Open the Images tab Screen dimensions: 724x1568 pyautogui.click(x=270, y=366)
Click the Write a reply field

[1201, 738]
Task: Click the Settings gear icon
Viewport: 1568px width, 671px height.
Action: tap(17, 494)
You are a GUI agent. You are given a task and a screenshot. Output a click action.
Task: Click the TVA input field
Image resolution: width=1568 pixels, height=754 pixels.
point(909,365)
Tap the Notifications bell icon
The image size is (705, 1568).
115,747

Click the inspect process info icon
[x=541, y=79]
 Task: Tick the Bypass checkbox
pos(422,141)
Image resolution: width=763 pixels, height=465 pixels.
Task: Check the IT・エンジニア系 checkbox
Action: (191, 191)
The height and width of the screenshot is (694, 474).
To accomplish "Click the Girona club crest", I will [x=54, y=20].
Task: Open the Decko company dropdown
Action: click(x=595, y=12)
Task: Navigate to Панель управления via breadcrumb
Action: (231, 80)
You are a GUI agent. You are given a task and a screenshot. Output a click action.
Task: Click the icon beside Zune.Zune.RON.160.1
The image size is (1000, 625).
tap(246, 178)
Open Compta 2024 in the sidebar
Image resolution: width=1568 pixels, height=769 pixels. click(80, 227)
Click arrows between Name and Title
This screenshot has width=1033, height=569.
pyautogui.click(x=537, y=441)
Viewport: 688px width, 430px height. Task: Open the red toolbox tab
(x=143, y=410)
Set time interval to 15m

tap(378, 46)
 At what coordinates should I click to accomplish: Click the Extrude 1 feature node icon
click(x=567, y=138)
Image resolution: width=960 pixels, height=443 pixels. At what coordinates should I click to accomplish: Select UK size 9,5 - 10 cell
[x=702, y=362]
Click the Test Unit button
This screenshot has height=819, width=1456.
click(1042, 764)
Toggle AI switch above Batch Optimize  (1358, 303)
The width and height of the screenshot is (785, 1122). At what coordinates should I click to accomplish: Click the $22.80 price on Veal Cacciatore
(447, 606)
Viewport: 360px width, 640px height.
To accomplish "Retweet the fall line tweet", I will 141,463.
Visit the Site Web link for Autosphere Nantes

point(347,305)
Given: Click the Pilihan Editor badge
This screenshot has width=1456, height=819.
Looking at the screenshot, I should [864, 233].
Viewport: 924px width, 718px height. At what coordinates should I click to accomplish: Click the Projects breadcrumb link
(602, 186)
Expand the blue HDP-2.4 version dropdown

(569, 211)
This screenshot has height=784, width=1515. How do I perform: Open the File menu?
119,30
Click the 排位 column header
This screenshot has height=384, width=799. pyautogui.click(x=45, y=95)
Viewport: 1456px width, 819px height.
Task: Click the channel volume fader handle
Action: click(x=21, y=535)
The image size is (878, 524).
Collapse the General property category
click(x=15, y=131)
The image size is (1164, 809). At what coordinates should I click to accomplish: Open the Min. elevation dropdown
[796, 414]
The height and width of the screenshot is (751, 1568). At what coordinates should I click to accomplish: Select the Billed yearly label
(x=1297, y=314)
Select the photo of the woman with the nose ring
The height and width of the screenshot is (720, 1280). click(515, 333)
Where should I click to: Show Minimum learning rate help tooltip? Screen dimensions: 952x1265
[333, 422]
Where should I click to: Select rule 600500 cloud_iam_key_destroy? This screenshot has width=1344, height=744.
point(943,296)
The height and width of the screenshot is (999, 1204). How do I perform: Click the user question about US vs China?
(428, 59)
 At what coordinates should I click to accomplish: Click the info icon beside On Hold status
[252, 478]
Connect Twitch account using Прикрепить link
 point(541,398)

§ **What is needed**:
Copy every line of the entries above word for word.

§ **Exercise output**:
Open the Images tab Screen dimensions: 724x1568 pyautogui.click(x=270, y=366)
Click the Write a reply field

[1201, 738]
Task: Click the Settings gear icon
Viewport: 1568px width, 671px height.
Action: tap(17, 494)
You are a GUI agent. You are given a task and a screenshot. Output a click action.
Task: Click the TVA input field
Image resolution: width=1568 pixels, height=754 pixels.
point(909,365)
Tap the Notifications bell icon
The image size is (705, 1568).
115,747

Click the inspect process info icon
[x=541, y=79]
 Task: Tick the Bypass checkbox
pos(422,141)
Image resolution: width=763 pixels, height=465 pixels.
Task: Check the IT・エンジニア系 checkbox
Action: (191, 191)
The height and width of the screenshot is (694, 474).
To accomplish "Click the Girona club crest", I will [x=54, y=20].
Task: Open the Decko company dropdown
Action: click(x=595, y=12)
Task: Navigate to Панель управления via breadcrumb
Action: (231, 80)
You are a GUI agent. You are given a task and a screenshot. Output a click action.
Task: Click the icon beside Zune.Zune.RON.160.1
The image size is (1000, 625).
tap(246, 178)
Open Compta 2024 in the sidebar
Image resolution: width=1568 pixels, height=769 pixels. click(80, 227)
Click arrows between Name and Title
This screenshot has width=1033, height=569.
pyautogui.click(x=537, y=441)
Viewport: 688px width, 430px height. Task: Open the red toolbox tab
(x=143, y=410)
Set time interval to 15m

tap(378, 46)
 At what coordinates should I click to accomplish: Click the Extrude 1 feature node icon
click(x=567, y=138)
Image resolution: width=960 pixels, height=443 pixels. At what coordinates should I click to accomplish: Select UK size 9,5 - 10 cell
[x=702, y=362]
Click the Test Unit button
This screenshot has height=819, width=1456.
click(1042, 764)
Toggle AI switch above Batch Optimize  (1358, 303)
The width and height of the screenshot is (785, 1122). At what coordinates should I click to accomplish: Click the $22.80 price on Veal Cacciatore
(447, 606)
Viewport: 360px width, 640px height.
To accomplish "Retweet the fall line tweet", I will 141,463.
Visit the Site Web link for Autosphere Nantes

point(347,305)
Given: Click the Pilihan Editor badge
This screenshot has width=1456, height=819.
Looking at the screenshot, I should [864, 233].
Viewport: 924px width, 718px height. At what coordinates should I click to accomplish: Click the Projects breadcrumb link
(602, 186)
Expand the blue HDP-2.4 version dropdown

(569, 211)
This screenshot has height=784, width=1515. How do I perform: Open the File menu?
119,30
Click the 排位 column header
This screenshot has height=384, width=799. pyautogui.click(x=45, y=95)
Viewport: 1456px width, 819px height.
Task: Click the channel volume fader handle
Action: click(x=21, y=535)
The image size is (878, 524).
Collapse the General property category
click(x=15, y=131)
The image size is (1164, 809). At what coordinates should I click to accomplish: Open the Min. elevation dropdown
[796, 414]
The height and width of the screenshot is (751, 1568). At what coordinates should I click to accomplish: Select the Billed yearly label
(x=1297, y=314)
Select the photo of the woman with the nose ring
The height and width of the screenshot is (720, 1280). click(515, 333)
Where should I click to: Show Minimum learning rate help tooltip? Screen dimensions: 952x1265
[333, 422]
Where should I click to: Select rule 600500 cloud_iam_key_destroy? This screenshot has width=1344, height=744.
point(943,296)
The height and width of the screenshot is (999, 1204). How do I perform: Click the user question about US vs China?
(428, 59)
 At what coordinates should I click to accomplish: Click the info icon beside On Hold status
[252, 478]
Connect Twitch account using Прикрепить link
 point(541,398)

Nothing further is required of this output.